> _Problem to solve_:
What do the lines say from the one containing "This screenshot has width=1024, height=884." to the end of the records? Restate them word for word, and only those.

[Opening Supplied records section]

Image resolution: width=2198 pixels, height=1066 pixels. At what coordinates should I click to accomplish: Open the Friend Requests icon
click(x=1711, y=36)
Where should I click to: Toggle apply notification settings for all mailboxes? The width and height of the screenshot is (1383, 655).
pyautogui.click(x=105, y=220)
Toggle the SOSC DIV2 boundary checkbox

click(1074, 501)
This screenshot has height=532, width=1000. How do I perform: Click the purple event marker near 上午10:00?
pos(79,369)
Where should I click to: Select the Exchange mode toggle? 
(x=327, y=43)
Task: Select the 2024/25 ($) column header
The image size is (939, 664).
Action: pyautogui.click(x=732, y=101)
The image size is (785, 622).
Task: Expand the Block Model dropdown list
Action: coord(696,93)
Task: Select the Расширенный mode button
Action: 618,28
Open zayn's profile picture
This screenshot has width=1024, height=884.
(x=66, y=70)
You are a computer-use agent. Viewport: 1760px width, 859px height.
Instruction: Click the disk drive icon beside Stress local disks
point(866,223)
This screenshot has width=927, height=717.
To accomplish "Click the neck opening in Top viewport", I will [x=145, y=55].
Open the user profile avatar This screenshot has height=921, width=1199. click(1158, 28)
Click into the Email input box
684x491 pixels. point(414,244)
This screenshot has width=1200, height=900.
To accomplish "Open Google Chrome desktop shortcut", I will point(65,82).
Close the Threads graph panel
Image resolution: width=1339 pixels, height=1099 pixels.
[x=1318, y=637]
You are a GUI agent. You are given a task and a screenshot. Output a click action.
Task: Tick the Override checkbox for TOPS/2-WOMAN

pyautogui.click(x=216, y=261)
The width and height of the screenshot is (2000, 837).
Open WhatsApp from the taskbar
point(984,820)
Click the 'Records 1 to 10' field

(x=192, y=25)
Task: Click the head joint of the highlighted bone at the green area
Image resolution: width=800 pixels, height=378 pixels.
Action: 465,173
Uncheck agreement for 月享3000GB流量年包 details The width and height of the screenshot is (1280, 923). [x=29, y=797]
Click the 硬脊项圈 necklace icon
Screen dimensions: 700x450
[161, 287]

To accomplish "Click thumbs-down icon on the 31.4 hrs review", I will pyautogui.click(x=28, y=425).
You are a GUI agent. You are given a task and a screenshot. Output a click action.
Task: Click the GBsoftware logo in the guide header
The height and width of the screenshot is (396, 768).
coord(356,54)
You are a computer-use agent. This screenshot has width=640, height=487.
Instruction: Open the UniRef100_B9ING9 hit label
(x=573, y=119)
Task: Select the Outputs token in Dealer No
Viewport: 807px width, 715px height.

[Closing Supplied records section]

> _Solution for this exercise_:
This screenshot has width=1024, height=884.
(x=66, y=70)
You are a computer-use agent. Viewport: 1760px width, 859px height.
Instruction: Click the disk drive icon beside Stress local disks
point(866,223)
This screenshot has width=927, height=717.
To accomplish "Click the neck opening in Top viewport", I will [x=145, y=55].
Open the user profile avatar This screenshot has height=921, width=1199. click(1158, 28)
Click into the Email input box
684x491 pixels. point(414,244)
This screenshot has width=1200, height=900.
To accomplish "Open Google Chrome desktop shortcut", I will point(65,82).
Close the Threads graph panel
Image resolution: width=1339 pixels, height=1099 pixels.
[x=1318, y=637]
You are a GUI agent. You are given a task and a screenshot. Output a click action.
Task: Tick the Override checkbox for TOPS/2-WOMAN

pyautogui.click(x=216, y=261)
The width and height of the screenshot is (2000, 837).
Open WhatsApp from the taskbar
point(984,820)
Click the 'Records 1 to 10' field

(x=192, y=25)
Task: Click the head joint of the highlighted bone at the green area
Image resolution: width=800 pixels, height=378 pixels.
Action: 465,173
Uncheck agreement for 月享3000GB流量年包 details The width and height of the screenshot is (1280, 923). [x=29, y=797]
Click the 硬脊项圈 necklace icon
Screen dimensions: 700x450
[161, 287]

To accomplish "Click thumbs-down icon on the 31.4 hrs review", I will pyautogui.click(x=28, y=425).
You are a GUI agent. You are given a task and a screenshot. Output a click action.
Task: Click the GBsoftware logo in the guide header
The height and width of the screenshot is (396, 768).
coord(356,54)
You are a computer-use agent. This screenshot has width=640, height=487.
Instruction: Open the UniRef100_B9ING9 hit label
(x=573, y=119)
Task: Select the Outputs token in Dealer No
Viewport: 807px width, 715px height.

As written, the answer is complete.